Marks & Spencer broke the law when it allowed the details of 26,000 employees to be held on a laptop without the protection of encryption, according to the Information Commissioner's Office (ICO).
The laptop, and the information on it, has been stolen.
The retailer must ensure that all laptop hard drives are encrypted by April of this year. If it fails to comply with an enforcement notice issued against it by the ICO it could face criminal charges.
"It is essential that before a company allows personal information to leave its premises on a laptop there are adequate security procedures in place to protect personal information, for example, password protection and encryption," said Mick Gorrill, assistant commissioner at the ICO.
"The ICO has issued clear guidance to help employers understand their obligations under the Data Protection Act."
M&S said that it would not appeal the issuing of the notice, and that it has already started the process of encrypting laptop hard drives.

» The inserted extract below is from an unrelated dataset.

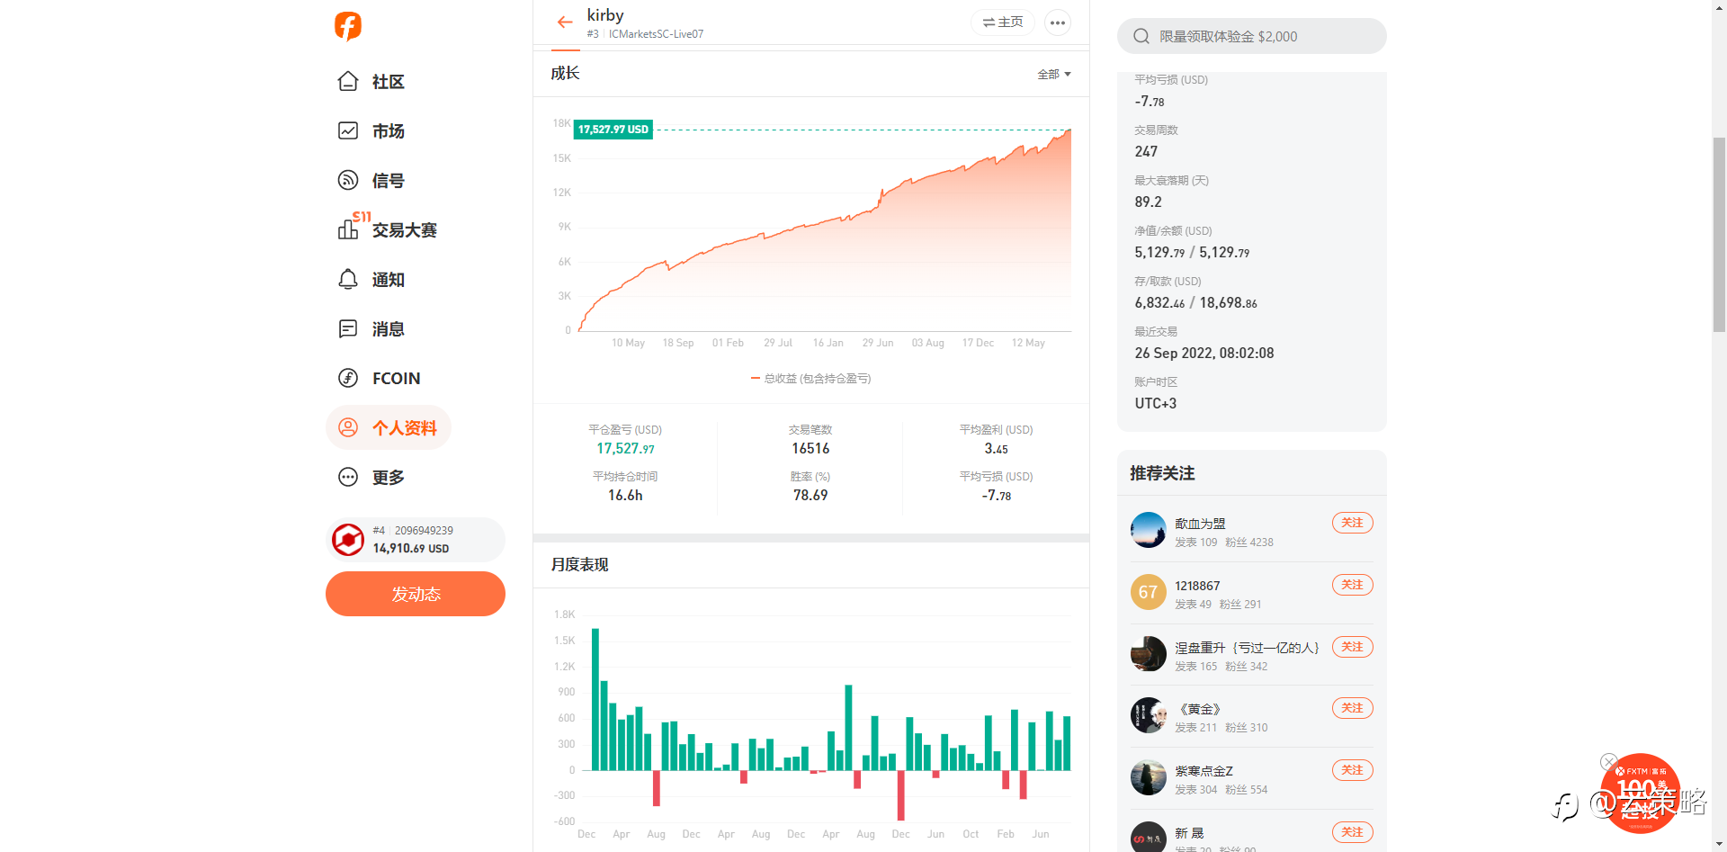This screenshot has width=1727, height=852.
Task: Open the 消息 messages icon
Action: 348,329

"We will be doing everything we can in order to meet the ICO's deadline," said a spokeswoman for the company. "We started the encryption process in October."

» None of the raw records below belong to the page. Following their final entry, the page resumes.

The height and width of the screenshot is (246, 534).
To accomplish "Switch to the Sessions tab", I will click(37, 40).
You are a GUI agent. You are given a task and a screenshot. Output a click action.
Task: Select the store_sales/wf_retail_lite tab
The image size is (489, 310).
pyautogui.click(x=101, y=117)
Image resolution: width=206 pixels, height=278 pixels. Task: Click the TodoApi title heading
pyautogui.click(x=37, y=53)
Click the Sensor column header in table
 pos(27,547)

M&S employed a company to change the pension plans of its employees, a process which led to that un-named company having access to 26,000 workers' details.
A laptop containing all of these was stolen from the home of the managing director of that company last April.
"The Commissioner takes the view that in this case the personal data held on the laptop computer should have been encrypted so that in the event of its theft it would not have been possible to view the personal data in a readable format," said the enforcement notice.
"The Commissioner has come to the view that the data controller’s processing contravenes the Seventh Data Protection Principle in that it failed to take appropriate measures to ensure the security of its data."
The ICO was willing to accept a less formal resolution to the problem, according to the notice, which said it was prepared simply to accept undertakings from M&S that it would comply with the Data Protection Act (DPA).
The enforcement notice, though, said that M&S was not prepared to accept that those undertakings would be made public, which was "not acceptable to the Commissioner", according to the notice.
The notice orders M&S to: "ensure that personal data are processed in accordance with the Seventh Data Protection Principle in Schedule 1 Part I of the Act and, in particular, ensure that the process of laptop hard drive encryption commenced by the data controller in October 2007 is completed by 1st April 2008".